WASHINGTON – The Pentagon announced plans to reduce troops levels to 2,500 in Afghanistan and Iraq, leaving a residual force in both countries as President Donald Trump is scheduled to leave office.
The announcement comes one week after Trump sacked senior leaders, including Defense Secretary Mark Esper, and installed a slate of officials who support his aim. Among them is acting Defense Secretary Christopher Miller.
Miller, an Army combat veteran who served in Afghanistan and Iraq, called the withdrawal prudent, well-planned and coordinated. Members of Congress and allies were informed this morning.
“This is consistent with our established plan and strategic objectives,” Miller said.
Miller did not take questions from reporters.
Esper and Army Gen. Mark Milley, chairman of the Joint Chiefs of Staff, have advocated for reducing the American presence there only when security conditions allowed. But a senior Defense Department official, who was not authorized to speak publicly, said two conditions had been met: national security in the United States will not be threatened and the remaining troops will be able to assist the government in Afghanistan and Iraq.
There are about 4,500 troops in Afghanistan and 3,000 in Iraq. The withdrawal would be completed by Jan. 15, 2021, just five days before President-elect Joe Biden’s inauguration. It falls short of Trump’s vow to end American involvement in those countries.
Robert O’Brien, Trump’s national security adviser, said Trump had fulfilled his pledge to “put a stop to America’s endless wars.” The remaining troops will mostly defend embassies and assist allies, O’Brien said.
Senators sound off
Trump found support, opposition and trepidation for the announcement.
Sen. Josh Hawley, R-Mo., wrote a letter to Miller saying a majority of Americans favor an end to the war in Afghanistan but have been ignored by policymakers.
“The American people deserve an end to this war,” Hawley wrote. “They deserve to know their sons and daughters will not be put in harm’s way unless it is absolutely necessary.
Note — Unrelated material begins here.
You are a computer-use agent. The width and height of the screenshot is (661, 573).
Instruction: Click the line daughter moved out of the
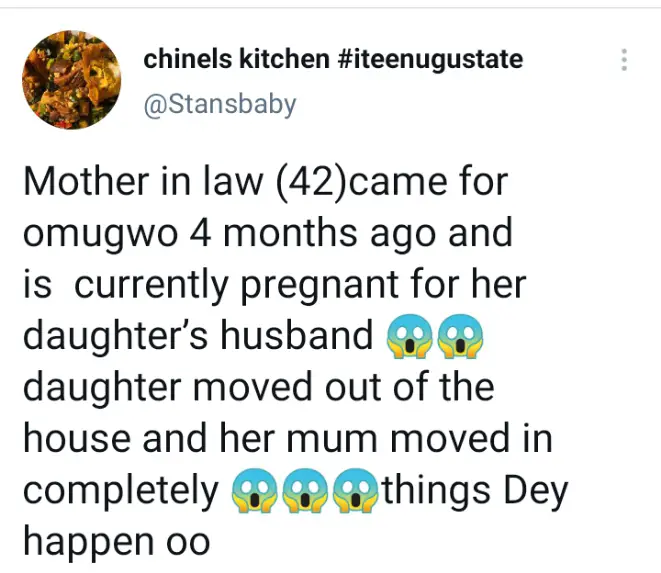tap(258, 387)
And they deserve to see their tax dollars actually being used to defend them – from Chinese domination, above all – or reinvested at home, in their families and communities.”
Sen. Mitt Romney, R-Utah, criticized Trump’s move as politically motivated.
“The decision to withdraw our troops from Afghanistan, Iraq, and potentially elsewhere should not be based on a U.S. political calendar,” Romney said in a statement. “The Administration has yet to explain why reducing troops in Afghanistan – where conditions for withdrawal have not been met – is a wise decision for our national security interests in the region.
Sen. Tammy Duckworth, D-Ill., blasted the move, saying the reduced military presence would expose the remaining troops to danger.
“This is the wrong way,” said Duckworth, a combat veteran who lost both legs in Iraq. “We want our troops home, but let’s not bring them home in body bags, and that’s potentially what’s going to happen if this president gets his way and puts his own political timeline ahead of our national security.”
Sen. Jack Reed, D-R.I., the ranking member of the Armed Services Committee, said Trump disregarded advice from military leaders and is putting troops and allies at risk.
“There’s a right way and a wrong way to do this,” Reed said in a statement. “President Trump is once again choosing the wrong way and we can’t let U.S. national security and our relationships with steadfast partners become a casualty of President Trump’s wounded ego.”
‘Almost 20 years’
The U.S. has had troops in Afghanistan since October 2001 after the 9/11 terror attacks. They sought the al-Qaida militants who had planned the attack there and received support from the militant Taliban government. Since February, the Trump administration has been negotiating with the Taliban to reach a peace deal with the Afghan government that would allow a withdrawal of American forces there.
American troops invaded Iraq in 2003 based on flawed intelligence that indicated Saddam Hussein possessed weapons of mass destruction and posed a threat to the United States.
NATO countries, including the United States, have about 12,000 troops in Afghanistan.
“We now face a difficult decision,” Secretary General Jens Stoletenberg said in a statement. “We have been in Afghanistan for almost 20 years, and no NATO ally wants to stay any longer than necessary. But at the same time, the price for leaving too soon or in an uncoordinated way could be very high. Afghanistan risks becoming once again a platform for international terrorists to plan and organise attacks on our homelands. And ISIS could rebuild in Afghanistan the terror caliphate it lost in Syria and Iraq.”